• **Available data**:
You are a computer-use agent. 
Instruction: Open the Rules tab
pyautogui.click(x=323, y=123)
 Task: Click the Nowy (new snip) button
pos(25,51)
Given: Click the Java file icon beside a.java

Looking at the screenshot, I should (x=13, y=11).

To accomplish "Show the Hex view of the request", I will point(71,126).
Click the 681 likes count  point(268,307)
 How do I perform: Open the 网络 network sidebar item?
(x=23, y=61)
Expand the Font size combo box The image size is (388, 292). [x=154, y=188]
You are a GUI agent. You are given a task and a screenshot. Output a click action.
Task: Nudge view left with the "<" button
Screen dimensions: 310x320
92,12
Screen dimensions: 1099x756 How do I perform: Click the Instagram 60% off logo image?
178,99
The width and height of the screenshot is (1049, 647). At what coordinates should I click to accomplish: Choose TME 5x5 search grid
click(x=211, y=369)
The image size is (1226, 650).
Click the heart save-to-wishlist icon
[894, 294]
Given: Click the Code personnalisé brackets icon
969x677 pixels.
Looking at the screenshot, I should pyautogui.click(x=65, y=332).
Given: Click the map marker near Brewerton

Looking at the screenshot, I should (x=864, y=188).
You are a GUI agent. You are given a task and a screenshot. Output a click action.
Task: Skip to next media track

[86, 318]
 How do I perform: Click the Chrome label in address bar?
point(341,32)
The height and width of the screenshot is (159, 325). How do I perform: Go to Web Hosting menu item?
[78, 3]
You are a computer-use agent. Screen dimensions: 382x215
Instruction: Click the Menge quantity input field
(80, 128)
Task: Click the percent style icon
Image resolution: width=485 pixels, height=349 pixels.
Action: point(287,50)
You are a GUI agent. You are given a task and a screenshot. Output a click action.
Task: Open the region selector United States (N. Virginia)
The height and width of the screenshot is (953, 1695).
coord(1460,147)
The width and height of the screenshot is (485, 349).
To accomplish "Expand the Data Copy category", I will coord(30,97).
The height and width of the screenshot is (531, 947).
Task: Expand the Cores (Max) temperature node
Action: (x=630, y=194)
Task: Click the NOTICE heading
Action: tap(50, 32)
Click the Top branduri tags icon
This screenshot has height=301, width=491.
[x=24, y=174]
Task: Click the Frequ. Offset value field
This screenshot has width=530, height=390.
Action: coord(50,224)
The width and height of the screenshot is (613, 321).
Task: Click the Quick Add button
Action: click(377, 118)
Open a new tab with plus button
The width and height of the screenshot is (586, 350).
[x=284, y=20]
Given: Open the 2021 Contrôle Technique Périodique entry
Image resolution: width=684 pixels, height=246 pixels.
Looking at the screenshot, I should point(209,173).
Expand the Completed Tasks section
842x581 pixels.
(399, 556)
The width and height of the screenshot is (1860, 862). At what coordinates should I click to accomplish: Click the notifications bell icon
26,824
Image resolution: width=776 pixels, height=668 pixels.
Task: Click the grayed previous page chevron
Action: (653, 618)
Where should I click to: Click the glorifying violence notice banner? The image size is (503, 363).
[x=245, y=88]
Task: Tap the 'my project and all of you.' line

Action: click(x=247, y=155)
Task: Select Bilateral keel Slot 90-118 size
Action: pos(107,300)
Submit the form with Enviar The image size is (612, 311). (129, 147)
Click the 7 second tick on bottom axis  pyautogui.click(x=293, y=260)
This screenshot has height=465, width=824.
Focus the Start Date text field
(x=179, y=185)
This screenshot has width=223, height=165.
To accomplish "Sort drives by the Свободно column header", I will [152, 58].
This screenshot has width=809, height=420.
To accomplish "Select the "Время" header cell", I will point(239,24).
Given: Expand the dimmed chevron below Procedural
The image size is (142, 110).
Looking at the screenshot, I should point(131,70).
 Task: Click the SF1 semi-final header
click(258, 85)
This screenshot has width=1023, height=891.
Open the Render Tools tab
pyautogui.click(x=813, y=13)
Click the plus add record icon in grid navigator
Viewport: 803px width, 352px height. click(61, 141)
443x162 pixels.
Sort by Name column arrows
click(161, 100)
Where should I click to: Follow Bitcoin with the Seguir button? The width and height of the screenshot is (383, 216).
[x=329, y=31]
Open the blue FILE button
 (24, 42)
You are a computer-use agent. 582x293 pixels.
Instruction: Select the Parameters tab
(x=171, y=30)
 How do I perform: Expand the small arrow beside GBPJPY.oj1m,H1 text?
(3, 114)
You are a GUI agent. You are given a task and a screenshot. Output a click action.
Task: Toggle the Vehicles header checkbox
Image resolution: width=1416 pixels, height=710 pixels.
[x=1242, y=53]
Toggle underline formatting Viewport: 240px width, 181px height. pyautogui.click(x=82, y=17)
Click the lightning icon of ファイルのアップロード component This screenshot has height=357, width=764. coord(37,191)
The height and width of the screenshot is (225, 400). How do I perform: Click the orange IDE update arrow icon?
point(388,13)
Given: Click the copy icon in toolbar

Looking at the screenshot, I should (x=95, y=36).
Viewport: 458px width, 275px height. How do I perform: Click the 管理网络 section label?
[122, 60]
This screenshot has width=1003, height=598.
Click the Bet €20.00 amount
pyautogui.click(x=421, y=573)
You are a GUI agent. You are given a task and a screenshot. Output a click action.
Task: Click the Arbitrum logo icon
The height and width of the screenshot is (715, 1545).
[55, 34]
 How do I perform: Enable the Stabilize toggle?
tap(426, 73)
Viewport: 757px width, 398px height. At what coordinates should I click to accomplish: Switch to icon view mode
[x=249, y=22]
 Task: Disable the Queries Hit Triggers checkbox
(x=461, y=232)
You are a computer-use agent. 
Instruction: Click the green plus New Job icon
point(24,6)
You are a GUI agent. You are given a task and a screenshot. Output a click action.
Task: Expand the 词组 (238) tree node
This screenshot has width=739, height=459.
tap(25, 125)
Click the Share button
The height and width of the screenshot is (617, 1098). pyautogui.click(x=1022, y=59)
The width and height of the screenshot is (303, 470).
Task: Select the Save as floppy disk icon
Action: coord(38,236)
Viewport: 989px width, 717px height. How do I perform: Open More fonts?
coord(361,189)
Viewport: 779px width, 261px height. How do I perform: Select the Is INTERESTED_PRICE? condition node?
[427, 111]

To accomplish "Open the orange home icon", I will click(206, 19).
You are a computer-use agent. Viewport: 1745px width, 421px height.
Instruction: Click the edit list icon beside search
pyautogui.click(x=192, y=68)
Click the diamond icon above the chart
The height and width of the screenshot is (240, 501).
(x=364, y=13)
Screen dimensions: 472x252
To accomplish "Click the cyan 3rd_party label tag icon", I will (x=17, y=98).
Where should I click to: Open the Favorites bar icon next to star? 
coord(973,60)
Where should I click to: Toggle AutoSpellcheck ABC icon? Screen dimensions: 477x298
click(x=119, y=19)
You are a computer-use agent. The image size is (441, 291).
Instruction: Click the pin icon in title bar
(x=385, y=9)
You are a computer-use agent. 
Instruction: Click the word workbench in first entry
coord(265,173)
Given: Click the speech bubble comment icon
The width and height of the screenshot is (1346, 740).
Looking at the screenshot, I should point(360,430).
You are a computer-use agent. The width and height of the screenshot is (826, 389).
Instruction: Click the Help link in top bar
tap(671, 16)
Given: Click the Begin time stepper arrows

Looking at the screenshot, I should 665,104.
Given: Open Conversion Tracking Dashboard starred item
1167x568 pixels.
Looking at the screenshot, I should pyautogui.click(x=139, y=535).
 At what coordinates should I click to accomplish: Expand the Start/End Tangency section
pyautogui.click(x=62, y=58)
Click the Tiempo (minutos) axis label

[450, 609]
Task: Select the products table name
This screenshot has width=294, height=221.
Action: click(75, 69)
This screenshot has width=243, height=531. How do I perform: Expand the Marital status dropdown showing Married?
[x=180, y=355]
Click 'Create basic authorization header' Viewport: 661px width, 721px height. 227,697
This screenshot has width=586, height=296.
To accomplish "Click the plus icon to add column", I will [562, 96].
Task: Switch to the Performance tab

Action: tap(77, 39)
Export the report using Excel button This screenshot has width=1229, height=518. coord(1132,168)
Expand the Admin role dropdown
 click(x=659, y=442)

• **Exercise**:
Using the listing above, copy exactly the line that contains "Viewport: 989px width, 717px", the line that contains "You are a computer-use agent. Viewport: 1745px", and each line that falls between them.

• **Your solution**:
Viewport: 989px width, 717px height. How do I perform: Open More fonts?
coord(361,189)
Viewport: 779px width, 261px height. How do I perform: Select the Is INTERESTED_PRICE? condition node?
[427, 111]

To accomplish "Open the orange home icon", I will click(206, 19).
You are a computer-use agent. Viewport: 1745px width, 421px height.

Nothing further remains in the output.